Это соединение киргизской песни, бестолкового гомона разношерстной, по виду убогой, разноголосой, разноязычной толпы, собравшейся на улице мещанского захолустья, и слов огромного масштаба, истинно торжественных, бьющих отвагой вызова всем, всем, всем, было дико, страшно и бодрило душу величием, непонятным рваной кучке — рати смельчаков, появившихся во всех городишках взъерошенной РСФСР, чтобы лечь перегноем ее полей.
Эти большие слова были для них только звоном своего села. Чтобы была своя пашня, чтоб проткнуть пузо с ему кулаку Миколай Степанычу, чтобы разогнуть свою спину, из своей глотки услышать крик вольный, непривычный: наша власть! Но чутьем, всему живому, а им, простым и цельным, сугубо свойственным, ощутили они широкую радость дерзости.
Оттого и трезвые в этой толпе казались пьяными. Охмелели буйным хмелем задора. Стреляли в воздух из винтовок, орали, не сердито, а задорливо ругались. Шестнадцатилетний белобрысый паренек, путаясь в длинной, будто тятькиной шинели, удивленно-весело кричал:
— Эй, товарищи, затвор я потерял! Эй, эй, затвору никто не видал?

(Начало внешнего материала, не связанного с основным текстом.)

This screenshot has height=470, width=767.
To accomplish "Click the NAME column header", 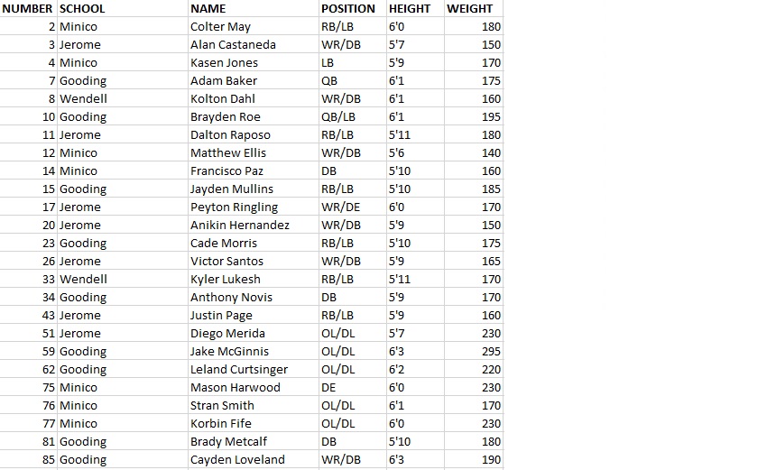I will (x=208, y=8).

Бородатый фронтовик добродушно-снисходительно выругался:
— Сучий сын, сопля. Теперь орудуй без затвору!
— Затвор потерял, вояка! Титьку мамкину возьми вместо затвора!
— Зеленый еще! Доспет, солдатом будет.
— Ничо, я без затвору… Я и так… его мать, казака растворожу. Ничо!

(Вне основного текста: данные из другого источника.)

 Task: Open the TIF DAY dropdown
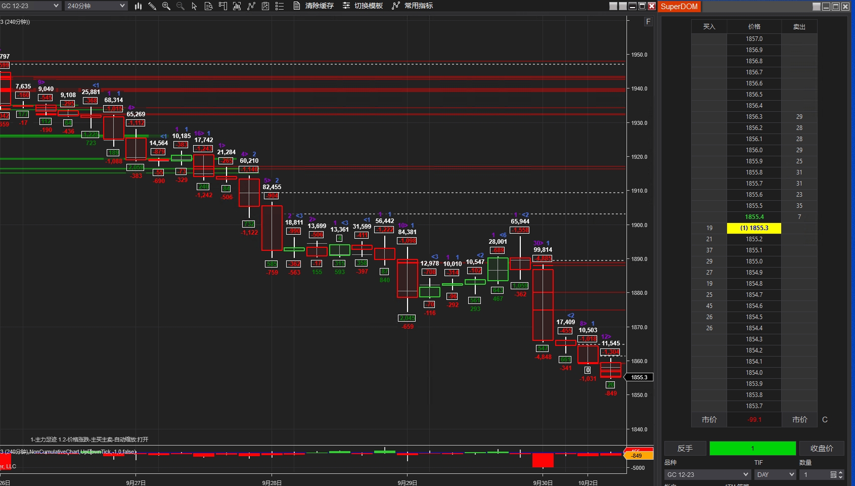[776, 474]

И лихо, с выкриком, песню поддержал:
…к ружьям привинтим штыки.
Другой, такой же зеленый и радостный, кричал в кучу смешавших свои ряды киргизов:
— Эй, вот ты, крайний, как тебя?.. Малмалай-Далмалай, скажи: «пролетарии всех стран». Не знашь? Не умешь?

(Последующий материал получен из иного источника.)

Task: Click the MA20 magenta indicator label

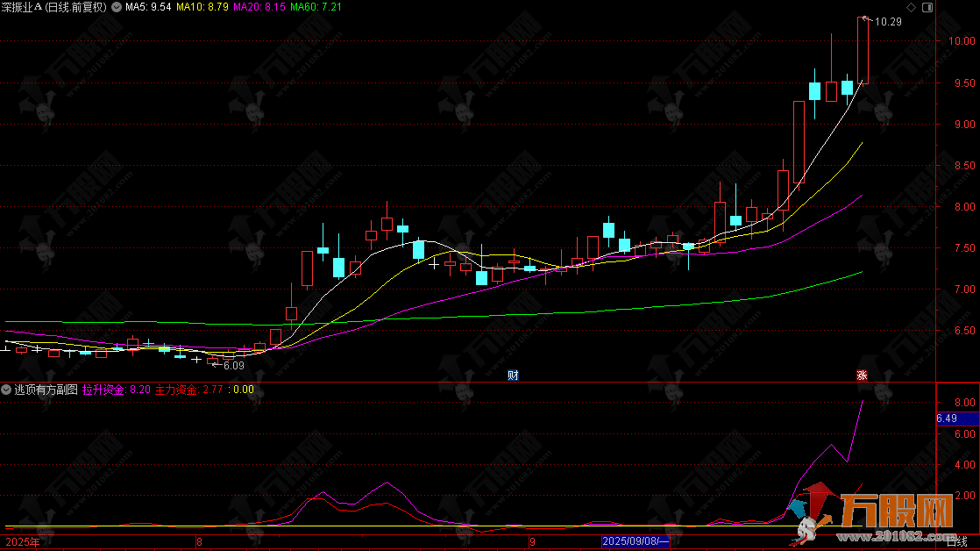Action: pyautogui.click(x=254, y=7)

— Се ум ем! Мал-мал казак стрелю!
Смешанный гомон, бестолковая брань разношерстных, таких непохожих на старую армию, пьяных задором, присутствием в рядах и от водки пьяных, были противны многим в прихлынувшей посмотреть толпе. Люди, видящие только то, что можно пощупать, окружали толпу красногвардейцев враждебным гулом.
— Да, армия! От первого выстрела убежит.
— Затворы растеряли! Штаны-то на ногах аль тоже потерял?
— Сыно-о-чек, и чо ты с ими связался! Вернись, убьют!
— Фронтовиков-то и не видать. Эти навоюют.
— Начальники все пьяные! Армия!
— Они начальникам-то своим в харю плюют! Дысцыплина!
— Како войско, за деньги ежели!
— Пленных с собой понабирали! Со своеми воюют, а чужаков к себе!
— Эх, Россия, Россия, пропала! Совсем пропала!
Но и в этот гул вплетались крики своих красногвардейцам.
Артамон Пегих, не думая о том, услышат ли его, отзовутся ли, вопил:
— Которы нашенски сельчане… Митроха Понтяев, ай хто! Доржись! Нашинска волость в большевиках состоит… Доржись, робята!